He also noted that he was seeing early signs that the bond market might be rebounding. In the meantime, he said he had his fingers crossed that market rates maintained their current level as of mid-July or head higher.

"We hope the market rates maintain or go higher, otherwise people aren't going to be interested in our program."

But Greg Spurgeon, single-family homeownership administrator for the Missouri Housing Development Commission, which was the first housing agency to offer a tax credit advance program, said he thought that even if state housing finance agencies were seeing their rates climb above market rate, it wasn't killing the affordability of their products.

"There are issues in the tax-exempt bond market. That market has been disrupted. Our rate was traditionally below market, and now we are not. ... But [although] we may offer a higher rate, it's not necessarily a higher cost," he said, noting that housing agency fees are regulated and capped at lower levels than in the private sector.

▶ **Tasks and exercises**
#1 For each of the following statements about the passage on housing agency rates, answer yes or no according to whether it agrees with the passage, and quote the deciding words. (a) The Missouri Housing Development Commission was the first housing agency to offer a tax credit advance program. (b) Spurgeon says his agency's rate is still below market. (c) Housing agency fees are capped at higher levels than in the private sector.
#2 Extract the part of the passage on housing agency rates starting at "He also noted" and ending at "or head higher.", copying it word for word.

▶ **Dataset**

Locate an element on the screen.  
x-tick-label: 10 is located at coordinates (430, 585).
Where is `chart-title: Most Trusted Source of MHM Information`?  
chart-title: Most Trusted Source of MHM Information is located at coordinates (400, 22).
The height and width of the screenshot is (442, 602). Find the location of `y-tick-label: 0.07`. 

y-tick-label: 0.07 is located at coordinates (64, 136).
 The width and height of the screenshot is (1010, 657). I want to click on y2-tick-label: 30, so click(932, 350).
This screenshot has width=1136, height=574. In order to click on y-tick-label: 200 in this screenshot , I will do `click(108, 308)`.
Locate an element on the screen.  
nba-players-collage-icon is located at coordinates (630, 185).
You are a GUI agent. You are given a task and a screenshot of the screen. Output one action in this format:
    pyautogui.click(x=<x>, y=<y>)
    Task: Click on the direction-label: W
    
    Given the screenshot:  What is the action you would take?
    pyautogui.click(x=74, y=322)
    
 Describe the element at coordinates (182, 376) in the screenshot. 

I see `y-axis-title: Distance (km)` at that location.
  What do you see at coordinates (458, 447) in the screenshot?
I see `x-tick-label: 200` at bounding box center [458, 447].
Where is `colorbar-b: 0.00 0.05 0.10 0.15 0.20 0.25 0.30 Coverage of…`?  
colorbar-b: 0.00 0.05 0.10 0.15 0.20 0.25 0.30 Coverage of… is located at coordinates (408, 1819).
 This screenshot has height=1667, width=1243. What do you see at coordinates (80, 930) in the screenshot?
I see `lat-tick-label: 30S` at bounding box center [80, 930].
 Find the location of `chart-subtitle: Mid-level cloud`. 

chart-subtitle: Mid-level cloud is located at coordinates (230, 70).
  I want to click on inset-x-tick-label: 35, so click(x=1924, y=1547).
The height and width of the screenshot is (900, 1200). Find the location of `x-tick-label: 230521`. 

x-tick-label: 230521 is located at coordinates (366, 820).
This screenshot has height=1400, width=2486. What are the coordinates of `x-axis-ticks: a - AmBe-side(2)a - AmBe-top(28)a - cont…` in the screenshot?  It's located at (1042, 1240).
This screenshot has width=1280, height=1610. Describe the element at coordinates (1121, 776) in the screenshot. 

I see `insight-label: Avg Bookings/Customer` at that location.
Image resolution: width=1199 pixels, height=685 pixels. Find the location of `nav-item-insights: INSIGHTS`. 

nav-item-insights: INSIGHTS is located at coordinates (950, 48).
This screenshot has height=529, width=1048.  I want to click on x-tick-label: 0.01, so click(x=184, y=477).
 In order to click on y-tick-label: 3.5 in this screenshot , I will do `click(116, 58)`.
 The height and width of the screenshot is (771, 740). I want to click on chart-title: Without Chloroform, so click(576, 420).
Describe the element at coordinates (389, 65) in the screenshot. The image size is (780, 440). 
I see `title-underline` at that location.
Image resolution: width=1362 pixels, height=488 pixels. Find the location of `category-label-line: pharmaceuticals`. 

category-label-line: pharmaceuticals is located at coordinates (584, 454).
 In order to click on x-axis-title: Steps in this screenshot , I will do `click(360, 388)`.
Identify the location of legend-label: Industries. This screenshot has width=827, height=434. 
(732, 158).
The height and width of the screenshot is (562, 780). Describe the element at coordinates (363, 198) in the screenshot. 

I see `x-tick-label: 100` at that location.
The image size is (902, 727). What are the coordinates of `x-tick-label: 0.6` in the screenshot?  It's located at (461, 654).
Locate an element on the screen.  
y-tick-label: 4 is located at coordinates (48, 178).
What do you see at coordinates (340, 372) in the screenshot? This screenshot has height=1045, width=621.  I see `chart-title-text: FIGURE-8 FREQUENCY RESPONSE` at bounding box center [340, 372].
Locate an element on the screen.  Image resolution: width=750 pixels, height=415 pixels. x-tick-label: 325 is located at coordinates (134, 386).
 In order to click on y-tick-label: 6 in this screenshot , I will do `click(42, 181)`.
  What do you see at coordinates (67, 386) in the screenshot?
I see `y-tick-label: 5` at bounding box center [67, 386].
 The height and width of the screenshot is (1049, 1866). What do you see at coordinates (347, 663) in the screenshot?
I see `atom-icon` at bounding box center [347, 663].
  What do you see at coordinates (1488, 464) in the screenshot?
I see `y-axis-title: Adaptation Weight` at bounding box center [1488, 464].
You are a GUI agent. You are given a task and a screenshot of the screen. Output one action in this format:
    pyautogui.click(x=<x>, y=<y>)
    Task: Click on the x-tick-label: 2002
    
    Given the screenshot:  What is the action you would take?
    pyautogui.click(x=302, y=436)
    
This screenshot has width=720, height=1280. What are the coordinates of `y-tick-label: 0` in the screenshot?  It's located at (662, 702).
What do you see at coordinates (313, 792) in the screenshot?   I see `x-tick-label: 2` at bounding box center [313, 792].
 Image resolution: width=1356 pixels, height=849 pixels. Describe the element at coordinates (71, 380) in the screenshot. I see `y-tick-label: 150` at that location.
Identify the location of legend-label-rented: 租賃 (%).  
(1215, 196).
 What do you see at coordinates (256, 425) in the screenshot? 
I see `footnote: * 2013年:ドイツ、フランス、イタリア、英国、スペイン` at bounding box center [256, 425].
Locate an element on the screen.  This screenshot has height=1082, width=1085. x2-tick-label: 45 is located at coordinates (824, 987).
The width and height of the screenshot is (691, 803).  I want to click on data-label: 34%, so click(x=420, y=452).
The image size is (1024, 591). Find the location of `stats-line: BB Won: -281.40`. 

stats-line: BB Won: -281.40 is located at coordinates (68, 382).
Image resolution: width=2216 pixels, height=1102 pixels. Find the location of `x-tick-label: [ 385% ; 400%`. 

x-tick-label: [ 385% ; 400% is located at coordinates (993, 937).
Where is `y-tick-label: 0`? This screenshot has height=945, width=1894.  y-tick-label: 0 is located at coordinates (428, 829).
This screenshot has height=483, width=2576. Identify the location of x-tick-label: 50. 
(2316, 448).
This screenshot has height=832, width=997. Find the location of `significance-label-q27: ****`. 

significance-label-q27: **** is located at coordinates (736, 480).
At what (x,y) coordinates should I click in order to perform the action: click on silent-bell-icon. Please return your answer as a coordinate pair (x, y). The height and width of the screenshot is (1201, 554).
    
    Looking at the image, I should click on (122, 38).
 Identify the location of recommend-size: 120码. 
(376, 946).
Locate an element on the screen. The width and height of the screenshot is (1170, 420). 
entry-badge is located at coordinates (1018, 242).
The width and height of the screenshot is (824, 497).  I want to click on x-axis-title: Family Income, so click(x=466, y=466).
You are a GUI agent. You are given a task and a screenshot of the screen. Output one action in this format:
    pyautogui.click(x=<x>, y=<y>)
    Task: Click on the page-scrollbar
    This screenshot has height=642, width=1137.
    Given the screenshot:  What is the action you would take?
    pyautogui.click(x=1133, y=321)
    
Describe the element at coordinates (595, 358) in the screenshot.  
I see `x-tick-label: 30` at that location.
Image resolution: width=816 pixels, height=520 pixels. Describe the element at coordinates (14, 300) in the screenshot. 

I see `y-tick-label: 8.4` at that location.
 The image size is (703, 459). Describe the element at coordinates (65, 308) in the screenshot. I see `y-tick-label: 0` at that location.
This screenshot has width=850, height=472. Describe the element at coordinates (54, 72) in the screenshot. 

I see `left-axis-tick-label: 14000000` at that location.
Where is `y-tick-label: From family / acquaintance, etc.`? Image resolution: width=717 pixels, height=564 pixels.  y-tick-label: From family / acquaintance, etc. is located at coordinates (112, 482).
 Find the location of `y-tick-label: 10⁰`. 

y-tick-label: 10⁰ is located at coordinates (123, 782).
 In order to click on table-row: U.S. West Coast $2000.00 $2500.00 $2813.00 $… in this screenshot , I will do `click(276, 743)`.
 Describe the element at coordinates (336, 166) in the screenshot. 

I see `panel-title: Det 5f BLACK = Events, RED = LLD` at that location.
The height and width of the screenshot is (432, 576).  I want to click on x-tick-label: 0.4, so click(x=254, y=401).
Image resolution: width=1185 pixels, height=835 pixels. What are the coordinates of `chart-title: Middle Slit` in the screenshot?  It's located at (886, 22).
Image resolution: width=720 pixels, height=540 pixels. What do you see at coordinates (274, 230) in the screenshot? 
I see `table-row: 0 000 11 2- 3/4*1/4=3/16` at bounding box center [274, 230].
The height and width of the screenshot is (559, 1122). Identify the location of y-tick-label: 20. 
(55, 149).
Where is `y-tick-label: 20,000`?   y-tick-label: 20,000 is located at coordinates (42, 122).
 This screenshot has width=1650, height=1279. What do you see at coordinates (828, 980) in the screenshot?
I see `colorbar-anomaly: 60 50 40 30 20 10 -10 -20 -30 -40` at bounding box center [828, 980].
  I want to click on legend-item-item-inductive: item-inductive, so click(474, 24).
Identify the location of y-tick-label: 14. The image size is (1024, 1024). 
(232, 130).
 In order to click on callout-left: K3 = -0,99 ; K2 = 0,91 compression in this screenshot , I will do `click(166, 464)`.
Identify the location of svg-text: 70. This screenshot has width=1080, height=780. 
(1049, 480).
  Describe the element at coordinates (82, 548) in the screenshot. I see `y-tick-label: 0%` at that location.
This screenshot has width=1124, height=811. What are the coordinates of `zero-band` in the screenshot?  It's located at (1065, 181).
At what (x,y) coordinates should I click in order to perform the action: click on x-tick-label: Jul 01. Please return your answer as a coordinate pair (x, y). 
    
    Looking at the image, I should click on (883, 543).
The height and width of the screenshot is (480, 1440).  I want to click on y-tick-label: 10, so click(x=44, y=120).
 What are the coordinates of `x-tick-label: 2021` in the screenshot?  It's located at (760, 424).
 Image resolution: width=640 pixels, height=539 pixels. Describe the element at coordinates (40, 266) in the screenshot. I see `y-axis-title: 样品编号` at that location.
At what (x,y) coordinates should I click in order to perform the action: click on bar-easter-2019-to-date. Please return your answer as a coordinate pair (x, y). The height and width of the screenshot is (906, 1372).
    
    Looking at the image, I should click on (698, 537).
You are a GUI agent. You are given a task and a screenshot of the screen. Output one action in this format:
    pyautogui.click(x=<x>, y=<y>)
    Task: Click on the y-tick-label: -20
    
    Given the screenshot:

▶ **Set of answers**
#1
(a) Yes: "which was the first housing agency to offer a tax credit advance program"
(b) No: "Our rate was traditionally below market, and now we are not."
(c) No: "capped at lower levels than in the private sector"

#2
He also noted that he was seeing early signs that the bond market might be rebounding. In the meantime, he said he had his fingers crossed that market rates maintained their current level as of mid-July or head higher.